Ghee, and everyone always tells me that this `two TFM plus one VF per font'
scheme is so trivial that I am a fool to complain about its complexity :-)

   It's this tfm and vf business.  I gather that TeX uses .tfm files as its
   source for fount metric information while typesetting, and that .vf files
   are used by the .dvi driver to work out which glyphs in the `real' fount
   should be used.  (this all makes my head hurt because the `real' fount is
   usually an 8r encoded not at all real fount really that needs to be
   re-encoded by the dvi driver, but I can handle that if I don't think about
   it at the same time as thinking about .vfs and TeX and things)

Here is the simple version of the story: In this scheme, TeX sees only
one TFM file, which is for a virtual font.  It puts the name of that
file in the DVI file.  DVIPS sees that name, discovers there isn't a
real font with that name, and looks for a VF file with that name.
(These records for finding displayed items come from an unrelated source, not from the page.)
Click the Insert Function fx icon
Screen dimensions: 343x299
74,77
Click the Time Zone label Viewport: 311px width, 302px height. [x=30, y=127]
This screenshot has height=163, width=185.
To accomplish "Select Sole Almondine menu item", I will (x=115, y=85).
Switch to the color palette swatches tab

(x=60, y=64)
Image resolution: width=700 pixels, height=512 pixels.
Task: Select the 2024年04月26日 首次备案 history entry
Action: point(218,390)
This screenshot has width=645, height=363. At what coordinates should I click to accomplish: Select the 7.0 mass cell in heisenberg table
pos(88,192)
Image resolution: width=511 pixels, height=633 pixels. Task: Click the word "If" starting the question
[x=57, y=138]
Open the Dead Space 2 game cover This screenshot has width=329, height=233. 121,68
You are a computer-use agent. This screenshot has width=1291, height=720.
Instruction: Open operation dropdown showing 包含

That VF file gives the name of the `real' font and says how to 
rearrange the characters in the `real' font.  It then looks for that 
real font.  If it is a `PS' font it will be listed in psfonts.map.
Typically the entry in psfonts.map will also specify how the `raw' 
font is to be reencoded to be this `real' font. 

I put `real' in quotation marks because it is the reencoded font, not
the `raw' unadulterated font.  Why the need for reencoding? 
Because the virtual font mechanism can only shuffle around numbers,
that is, map character code numbers to other numbers.  It cannot
make unencoded characters accessible (Typically `raw' `PS' fonts
are set up for Adobe StandardEncoding which leaves over 60 of
the `standard' 228 glyphs in text fonts unencoded).  Now if you
have to reencode the font already why do you also need the shuffling
of character codes by the VF?  Hey, don't ask me :-)
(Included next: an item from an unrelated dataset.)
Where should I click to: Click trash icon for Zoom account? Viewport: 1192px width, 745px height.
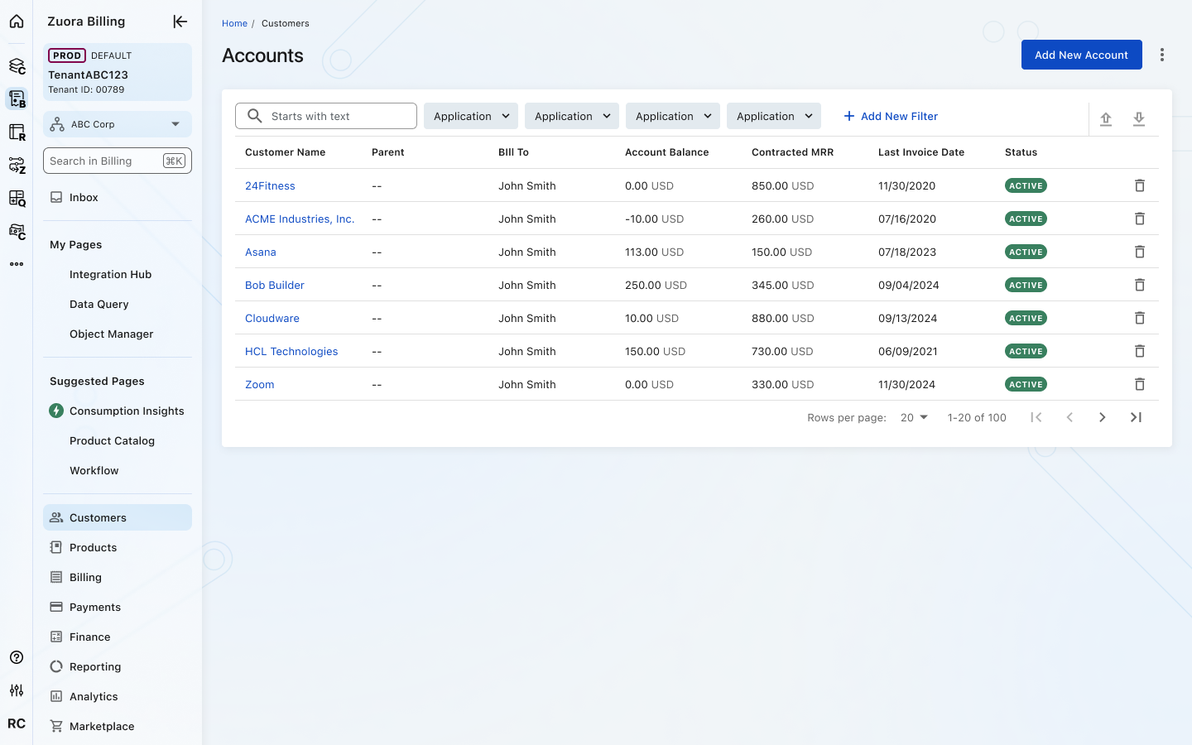coord(1139,384)
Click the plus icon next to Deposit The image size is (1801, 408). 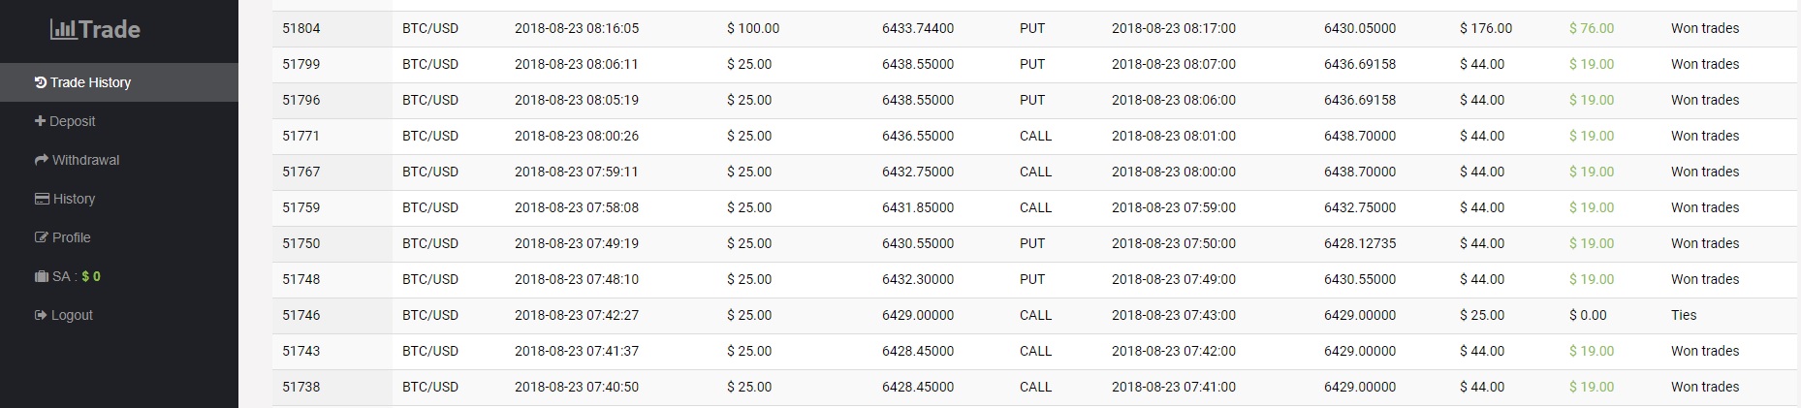40,121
   Why are two .tfms being read?  Can anyone explain what's happening here?

Another thing you ask about is why DVIPS reads both TFMs.  Well,
a more interesting question is why it reads the TFM at all, since the
font has all the needed metrics in it.  This has to do with DVIPS
wanting to produce resolution-dependent output.  It replaces the
fonts metrics with rounded versions derived from the TFM file.